╭─ MATERIAL FOR THE TASK
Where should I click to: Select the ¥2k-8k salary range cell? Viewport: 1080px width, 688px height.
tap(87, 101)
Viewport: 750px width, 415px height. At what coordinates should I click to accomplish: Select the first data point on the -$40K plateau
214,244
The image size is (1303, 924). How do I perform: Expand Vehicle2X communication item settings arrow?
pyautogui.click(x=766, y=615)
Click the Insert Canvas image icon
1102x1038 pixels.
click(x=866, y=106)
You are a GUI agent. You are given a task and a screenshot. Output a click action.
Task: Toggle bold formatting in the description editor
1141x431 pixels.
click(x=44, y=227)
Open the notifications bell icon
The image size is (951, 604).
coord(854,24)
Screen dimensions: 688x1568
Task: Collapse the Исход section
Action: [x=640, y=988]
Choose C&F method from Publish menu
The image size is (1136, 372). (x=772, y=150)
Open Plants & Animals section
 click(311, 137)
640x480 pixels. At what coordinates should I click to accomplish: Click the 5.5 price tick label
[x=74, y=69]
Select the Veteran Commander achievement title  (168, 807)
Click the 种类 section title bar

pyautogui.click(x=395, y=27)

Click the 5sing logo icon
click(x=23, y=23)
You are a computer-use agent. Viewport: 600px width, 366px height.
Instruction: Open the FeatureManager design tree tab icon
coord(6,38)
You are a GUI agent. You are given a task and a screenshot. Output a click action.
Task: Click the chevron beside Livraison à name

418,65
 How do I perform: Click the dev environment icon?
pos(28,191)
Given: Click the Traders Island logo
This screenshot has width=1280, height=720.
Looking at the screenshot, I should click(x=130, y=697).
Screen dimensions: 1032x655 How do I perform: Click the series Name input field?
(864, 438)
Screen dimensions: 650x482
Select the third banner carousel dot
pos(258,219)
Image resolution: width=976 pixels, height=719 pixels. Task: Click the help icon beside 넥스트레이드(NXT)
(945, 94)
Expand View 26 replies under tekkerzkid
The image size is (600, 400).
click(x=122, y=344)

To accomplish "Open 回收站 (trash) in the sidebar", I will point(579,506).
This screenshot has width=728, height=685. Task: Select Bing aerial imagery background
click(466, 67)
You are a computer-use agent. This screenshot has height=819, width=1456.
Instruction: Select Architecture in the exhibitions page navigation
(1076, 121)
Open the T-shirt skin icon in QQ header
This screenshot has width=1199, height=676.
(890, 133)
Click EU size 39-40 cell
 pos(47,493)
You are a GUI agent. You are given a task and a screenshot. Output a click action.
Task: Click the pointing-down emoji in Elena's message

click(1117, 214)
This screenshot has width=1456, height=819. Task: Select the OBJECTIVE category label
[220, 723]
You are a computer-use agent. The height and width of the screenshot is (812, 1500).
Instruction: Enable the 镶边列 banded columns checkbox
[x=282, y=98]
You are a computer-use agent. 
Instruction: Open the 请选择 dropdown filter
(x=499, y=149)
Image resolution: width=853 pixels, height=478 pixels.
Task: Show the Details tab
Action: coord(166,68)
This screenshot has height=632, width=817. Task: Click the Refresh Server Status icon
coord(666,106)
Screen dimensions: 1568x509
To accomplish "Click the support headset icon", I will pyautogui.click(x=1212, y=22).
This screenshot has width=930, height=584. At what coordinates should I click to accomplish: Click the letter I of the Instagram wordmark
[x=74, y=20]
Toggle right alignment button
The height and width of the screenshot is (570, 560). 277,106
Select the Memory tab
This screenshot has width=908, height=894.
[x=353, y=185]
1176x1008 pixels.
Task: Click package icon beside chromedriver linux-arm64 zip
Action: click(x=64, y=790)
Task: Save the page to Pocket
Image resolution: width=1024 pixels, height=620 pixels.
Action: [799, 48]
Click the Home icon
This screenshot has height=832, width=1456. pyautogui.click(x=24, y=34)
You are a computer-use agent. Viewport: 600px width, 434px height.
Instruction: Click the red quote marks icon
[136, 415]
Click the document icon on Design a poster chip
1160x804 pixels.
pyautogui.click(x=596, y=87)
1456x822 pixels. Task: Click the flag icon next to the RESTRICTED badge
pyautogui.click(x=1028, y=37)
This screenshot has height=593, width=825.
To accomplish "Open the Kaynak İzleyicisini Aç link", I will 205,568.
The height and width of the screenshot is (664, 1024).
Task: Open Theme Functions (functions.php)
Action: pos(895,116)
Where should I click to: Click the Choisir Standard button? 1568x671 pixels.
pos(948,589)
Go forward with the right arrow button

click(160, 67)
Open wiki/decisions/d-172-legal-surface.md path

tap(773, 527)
╰─
DESCRIPTION OF THE TASK:
Please reproduce all of the material above, swapping every "Viewport" for "Window size" and leaving everything else unchanged.

RESPONSE BELOW:
Where should I click to: Select the ¥2k-8k salary range cell? Window size: 1080px width, 688px height.
tap(87, 101)
Window size: 750px width, 415px height. At what coordinates should I click to accomplish: Select the first data point on the -$40K plateau
214,244
The image size is (1303, 924). How do I perform: Expand Vehicle2X communication item settings arrow?
pyautogui.click(x=766, y=615)
Click the Insert Canvas image icon
1102x1038 pixels.
click(x=866, y=106)
You are a GUI agent. You are given a task and a screenshot. Output a click action.
Task: Toggle bold formatting in the description editor
1141x431 pixels.
click(x=44, y=227)
Open the notifications bell icon
The image size is (951, 604).
coord(854,24)
Screen dimensions: 688x1568
Task: Collapse the Исход section
Action: [x=640, y=988]
Choose C&F method from Publish menu
The image size is (1136, 372). (x=772, y=150)
Open Plants & Animals section
 click(311, 137)
640x480 pixels. At what coordinates should I click to accomplish: Click the 5.5 price tick label
[x=74, y=69]
Select the Veteran Commander achievement title  (168, 807)
Click the 种类 section title bar

pyautogui.click(x=395, y=27)

Click the 5sing logo icon
click(x=23, y=23)
You are a computer-use agent. Window size: 600px width, 366px height.
Instruction: Open the FeatureManager design tree tab icon
coord(6,38)
You are a GUI agent. You are given a task and a screenshot. Output a click action.
Task: Click the chevron beside Livraison à name

418,65
 How do I perform: Click the dev environment icon?
pos(28,191)
Given: Click the Traders Island logo
This screenshot has width=1280, height=720.
Looking at the screenshot, I should click(x=130, y=697).
Screen dimensions: 1032x655 How do I perform: Click the series Name input field?
(864, 438)
Screen dimensions: 650x482
Select the third banner carousel dot
pos(258,219)
Image resolution: width=976 pixels, height=719 pixels. Task: Click the help icon beside 넥스트레이드(NXT)
(945, 94)
Expand View 26 replies under tekkerzkid
The image size is (600, 400).
click(x=122, y=344)

To accomplish "Open 回收站 (trash) in the sidebar", I will point(579,506).
This screenshot has width=728, height=685. Task: Select Bing aerial imagery background
click(466, 67)
You are a computer-use agent. This screenshot has height=819, width=1456.
Instruction: Select Architecture in the exhibitions page navigation
(1076, 121)
Open the T-shirt skin icon in QQ header
This screenshot has width=1199, height=676.
(890, 133)
Click EU size 39-40 cell
 pos(47,493)
You are a GUI agent. You are given a task and a screenshot. Output a click action.
Task: Click the pointing-down emoji in Elena's message

click(1117, 214)
This screenshot has width=1456, height=819. Task: Select the OBJECTIVE category label
[220, 723]
You are a computer-use agent. The height and width of the screenshot is (812, 1500).
Instruction: Enable the 镶边列 banded columns checkbox
[x=282, y=98]
You are a computer-use agent. 
Instruction: Open the 请选择 dropdown filter
(x=499, y=149)
Image resolution: width=853 pixels, height=478 pixels.
Task: Show the Details tab
Action: coord(166,68)
This screenshot has height=632, width=817. Task: Click the Refresh Server Status icon
coord(666,106)
Screen dimensions: 1568x509
To accomplish "Click the support headset icon", I will pyautogui.click(x=1212, y=22).
This screenshot has width=930, height=584. At what coordinates should I click to accomplish: Click the letter I of the Instagram wordmark
[x=74, y=20]
Toggle right alignment button
The height and width of the screenshot is (570, 560). 277,106
Select the Memory tab
This screenshot has width=908, height=894.
[x=353, y=185]
1176x1008 pixels.
Task: Click package icon beside chromedriver linux-arm64 zip
Action: click(x=64, y=790)
Task: Save the page to Pocket
Image resolution: width=1024 pixels, height=620 pixels.
Action: [799, 48]
Click the Home icon
This screenshot has height=832, width=1456. pyautogui.click(x=24, y=34)
You are a computer-use agent. Window size: 600px width, 434px height.
Instruction: Click the red quote marks icon
[136, 415]
Click the document icon on Design a poster chip
1160x804 pixels.
pyautogui.click(x=596, y=87)
1456x822 pixels. Task: Click the flag icon next to the RESTRICTED badge
pyautogui.click(x=1028, y=37)
This screenshot has height=593, width=825.
To accomplish "Open the Kaynak İzleyicisini Aç link", I will 205,568.
The height and width of the screenshot is (664, 1024).
Task: Open Theme Functions (functions.php)
Action: pos(895,116)
Where should I click to: Click the Choisir Standard button? 1568x671 pixels.
pos(948,589)
Go forward with the right arrow button

click(160, 67)
Open wiki/decisions/d-172-legal-surface.md path

tap(773, 527)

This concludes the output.